> Stated task: Reproduce all of the entries below word for word, without changing any line.

##### Records for this task #####

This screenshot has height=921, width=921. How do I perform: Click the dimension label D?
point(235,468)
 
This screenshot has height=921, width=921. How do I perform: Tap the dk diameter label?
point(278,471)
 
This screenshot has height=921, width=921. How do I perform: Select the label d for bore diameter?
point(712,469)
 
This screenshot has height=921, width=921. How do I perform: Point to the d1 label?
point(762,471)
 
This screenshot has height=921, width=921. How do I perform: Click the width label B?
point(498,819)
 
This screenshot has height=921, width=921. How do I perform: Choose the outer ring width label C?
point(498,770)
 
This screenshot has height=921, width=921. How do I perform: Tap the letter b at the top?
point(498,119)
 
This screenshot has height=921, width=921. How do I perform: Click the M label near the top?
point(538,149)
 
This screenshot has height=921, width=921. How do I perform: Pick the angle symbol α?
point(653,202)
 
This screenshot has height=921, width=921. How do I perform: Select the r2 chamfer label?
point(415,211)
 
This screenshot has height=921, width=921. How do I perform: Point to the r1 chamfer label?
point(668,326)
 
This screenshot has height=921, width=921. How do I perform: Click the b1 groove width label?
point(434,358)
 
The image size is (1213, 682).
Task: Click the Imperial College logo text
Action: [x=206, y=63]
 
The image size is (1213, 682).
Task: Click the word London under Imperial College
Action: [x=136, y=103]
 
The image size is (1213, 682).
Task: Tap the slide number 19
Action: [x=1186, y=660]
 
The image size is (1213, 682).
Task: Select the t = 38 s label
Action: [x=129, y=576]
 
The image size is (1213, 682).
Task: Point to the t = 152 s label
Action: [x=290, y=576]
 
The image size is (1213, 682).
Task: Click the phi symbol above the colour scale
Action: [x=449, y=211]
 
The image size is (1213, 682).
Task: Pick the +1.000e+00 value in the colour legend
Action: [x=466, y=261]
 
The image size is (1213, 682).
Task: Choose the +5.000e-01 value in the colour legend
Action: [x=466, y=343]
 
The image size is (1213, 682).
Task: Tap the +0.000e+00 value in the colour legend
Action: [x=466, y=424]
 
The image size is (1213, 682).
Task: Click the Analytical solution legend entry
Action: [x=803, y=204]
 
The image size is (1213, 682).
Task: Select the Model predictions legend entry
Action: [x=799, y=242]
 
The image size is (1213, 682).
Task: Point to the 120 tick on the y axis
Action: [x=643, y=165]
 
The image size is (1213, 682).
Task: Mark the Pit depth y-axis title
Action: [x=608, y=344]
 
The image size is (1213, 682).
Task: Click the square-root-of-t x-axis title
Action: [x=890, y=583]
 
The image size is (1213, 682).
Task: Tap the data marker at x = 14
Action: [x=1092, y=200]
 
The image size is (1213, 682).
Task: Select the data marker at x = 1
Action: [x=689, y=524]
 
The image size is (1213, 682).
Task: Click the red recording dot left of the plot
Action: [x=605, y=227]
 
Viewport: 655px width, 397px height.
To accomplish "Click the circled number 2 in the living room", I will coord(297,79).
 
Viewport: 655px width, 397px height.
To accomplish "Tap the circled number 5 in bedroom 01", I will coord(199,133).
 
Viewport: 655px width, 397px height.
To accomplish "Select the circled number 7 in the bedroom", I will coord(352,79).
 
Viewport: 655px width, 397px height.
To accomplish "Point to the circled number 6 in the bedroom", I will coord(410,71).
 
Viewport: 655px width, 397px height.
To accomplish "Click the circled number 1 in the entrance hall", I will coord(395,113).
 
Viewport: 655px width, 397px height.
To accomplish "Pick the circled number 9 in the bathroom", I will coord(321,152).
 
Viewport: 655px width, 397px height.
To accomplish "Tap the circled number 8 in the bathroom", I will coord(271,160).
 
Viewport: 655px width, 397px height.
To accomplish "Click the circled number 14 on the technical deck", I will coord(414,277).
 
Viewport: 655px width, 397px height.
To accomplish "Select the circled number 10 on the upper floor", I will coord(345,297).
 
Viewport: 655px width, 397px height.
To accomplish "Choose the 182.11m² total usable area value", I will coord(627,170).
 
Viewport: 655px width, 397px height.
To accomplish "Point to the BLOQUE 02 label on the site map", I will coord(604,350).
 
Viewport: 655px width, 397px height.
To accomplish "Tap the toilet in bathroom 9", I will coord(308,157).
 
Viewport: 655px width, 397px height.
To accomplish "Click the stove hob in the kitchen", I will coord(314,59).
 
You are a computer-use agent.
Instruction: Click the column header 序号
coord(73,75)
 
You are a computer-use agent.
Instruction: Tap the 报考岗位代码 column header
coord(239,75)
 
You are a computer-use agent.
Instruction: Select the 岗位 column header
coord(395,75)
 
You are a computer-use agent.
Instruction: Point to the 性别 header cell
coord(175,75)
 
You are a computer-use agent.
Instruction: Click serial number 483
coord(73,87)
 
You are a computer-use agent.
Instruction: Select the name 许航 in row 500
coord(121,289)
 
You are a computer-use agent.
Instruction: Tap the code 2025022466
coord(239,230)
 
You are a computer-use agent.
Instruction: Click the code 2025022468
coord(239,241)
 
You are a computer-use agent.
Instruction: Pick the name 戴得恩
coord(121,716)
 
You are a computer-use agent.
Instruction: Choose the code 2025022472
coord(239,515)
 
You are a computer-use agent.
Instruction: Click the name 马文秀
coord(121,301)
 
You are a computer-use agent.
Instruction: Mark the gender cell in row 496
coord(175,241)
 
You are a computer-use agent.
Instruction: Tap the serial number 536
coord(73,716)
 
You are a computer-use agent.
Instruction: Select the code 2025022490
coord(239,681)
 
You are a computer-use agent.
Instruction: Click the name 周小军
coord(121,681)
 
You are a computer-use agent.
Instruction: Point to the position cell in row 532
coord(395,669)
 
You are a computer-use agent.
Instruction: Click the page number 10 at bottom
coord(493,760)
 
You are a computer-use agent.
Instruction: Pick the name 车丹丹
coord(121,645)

#####

> Expected answer:
This screenshot has height=921, width=921. How do I perform: Click the dimension label D?
point(235,468)
 
This screenshot has height=921, width=921. How do I perform: Tap the dk diameter label?
point(278,471)
 
This screenshot has height=921, width=921. How do I perform: Select the label d for bore diameter?
point(712,469)
 
This screenshot has height=921, width=921. How do I perform: Point to the d1 label?
point(762,471)
 
This screenshot has height=921, width=921. How do I perform: Click the width label B?
point(498,819)
 
This screenshot has height=921, width=921. How do I perform: Choose the outer ring width label C?
point(498,770)
 
This screenshot has height=921, width=921. How do I perform: Tap the letter b at the top?
point(498,119)
 
This screenshot has height=921, width=921. How do I perform: Click the M label near the top?
point(538,149)
 
This screenshot has height=921, width=921. How do I perform: Pick the angle symbol α?
point(653,202)
 
This screenshot has height=921, width=921. How do I perform: Select the r2 chamfer label?
point(415,211)
 
This screenshot has height=921, width=921. How do I perform: Point to the r1 chamfer label?
point(668,326)
 
This screenshot has height=921, width=921. How do I perform: Click the b1 groove width label?
point(434,358)
 
The image size is (1213, 682).
Task: Click the Imperial College logo text
Action: [x=206, y=63]
 
The image size is (1213, 682).
Task: Click the word London under Imperial College
Action: [x=136, y=103]
 
The image size is (1213, 682).
Task: Tap the slide number 19
Action: [x=1186, y=660]
 
The image size is (1213, 682).
Task: Select the t = 38 s label
Action: [x=129, y=576]
 
The image size is (1213, 682).
Task: Point to the t = 152 s label
Action: [x=290, y=576]
 
The image size is (1213, 682).
Task: Click the phi symbol above the colour scale
Action: [x=449, y=211]
 
The image size is (1213, 682).
Task: Pick the +1.000e+00 value in the colour legend
Action: [x=466, y=261]
 
The image size is (1213, 682).
Task: Choose the +5.000e-01 value in the colour legend
Action: [x=466, y=343]
 
The image size is (1213, 682).
Task: Tap the +0.000e+00 value in the colour legend
Action: [x=466, y=424]
 
The image size is (1213, 682).
Task: Click the Analytical solution legend entry
Action: [x=803, y=204]
 
The image size is (1213, 682).
Task: Select the Model predictions legend entry
Action: [x=799, y=242]
 
The image size is (1213, 682).
Task: Point to the 120 tick on the y axis
Action: [x=643, y=165]
 
The image size is (1213, 682).
Task: Mark the Pit depth y-axis title
Action: [x=608, y=344]
 
The image size is (1213, 682).
Task: Click the square-root-of-t x-axis title
Action: [x=890, y=583]
 
The image size is (1213, 682).
Task: Tap the data marker at x = 14
Action: [x=1092, y=200]
 
The image size is (1213, 682).
Task: Select the data marker at x = 1
Action: [x=689, y=524]
 
The image size is (1213, 682).
Task: Click the red recording dot left of the plot
Action: [x=605, y=227]
 
Viewport: 655px width, 397px height.
To accomplish "Click the circled number 2 in the living room", I will coord(297,79).
 
Viewport: 655px width, 397px height.
To accomplish "Tap the circled number 5 in bedroom 01", I will coord(199,133).
 
Viewport: 655px width, 397px height.
To accomplish "Select the circled number 7 in the bedroom", I will coord(352,79).
 
Viewport: 655px width, 397px height.
To accomplish "Point to the circled number 6 in the bedroom", I will coord(410,71).
 
Viewport: 655px width, 397px height.
To accomplish "Click the circled number 1 in the entrance hall", I will coord(395,113).
 
Viewport: 655px width, 397px height.
To accomplish "Pick the circled number 9 in the bathroom", I will coord(321,152).
 
Viewport: 655px width, 397px height.
To accomplish "Tap the circled number 8 in the bathroom", I will coord(271,160).
 
Viewport: 655px width, 397px height.
To accomplish "Click the circled number 14 on the technical deck", I will coord(414,277).
 
Viewport: 655px width, 397px height.
To accomplish "Select the circled number 10 on the upper floor", I will coord(345,297).
 
Viewport: 655px width, 397px height.
To accomplish "Choose the 182.11m² total usable area value", I will coord(627,170).
 
Viewport: 655px width, 397px height.
To accomplish "Point to the BLOQUE 02 label on the site map", I will coord(604,350).
 
Viewport: 655px width, 397px height.
To accomplish "Tap the toilet in bathroom 9", I will coord(308,157).
 
Viewport: 655px width, 397px height.
To accomplish "Click the stove hob in the kitchen", I will coord(314,59).
 
You are a computer-use agent.
Instruction: Click the column header 序号
coord(73,75)
 
You are a computer-use agent.
Instruction: Tap the 报考岗位代码 column header
coord(239,75)
 
You are a computer-use agent.
Instruction: Select the 岗位 column header
coord(395,75)
 
You are a computer-use agent.
Instruction: Point to the 性别 header cell
coord(175,75)
 
You are a computer-use agent.
Instruction: Click serial number 483
coord(73,87)
 
You are a computer-use agent.
Instruction: Select the name 许航 in row 500
coord(121,289)
 
You are a computer-use agent.
Instruction: Tap the code 2025022466
coord(239,230)
 
You are a computer-use agent.
Instruction: Click the code 2025022468
coord(239,241)
 
You are a computer-use agent.
Instruction: Pick the name 戴得恩
coord(121,716)
 
You are a computer-use agent.
Instruction: Choose the code 2025022472
coord(239,515)
 
You are a computer-use agent.
Instruction: Click the name 马文秀
coord(121,301)
 
You are a computer-use agent.
Instruction: Mark the gender cell in row 496
coord(175,241)
 
You are a computer-use agent.
Instruction: Tap the serial number 536
coord(73,716)
 
You are a computer-use agent.
Instruction: Select the code 2025022490
coord(239,681)
 
You are a computer-use agent.
Instruction: Click the name 周小军
coord(121,681)
 
You are a computer-use agent.
Instruction: Point to the position cell in row 532
coord(395,669)
 
You are a computer-use agent.
Instruction: Click the page number 10 at bottom
coord(493,760)
 
You are a computer-use agent.
Instruction: Pick the name 车丹丹
coord(121,645)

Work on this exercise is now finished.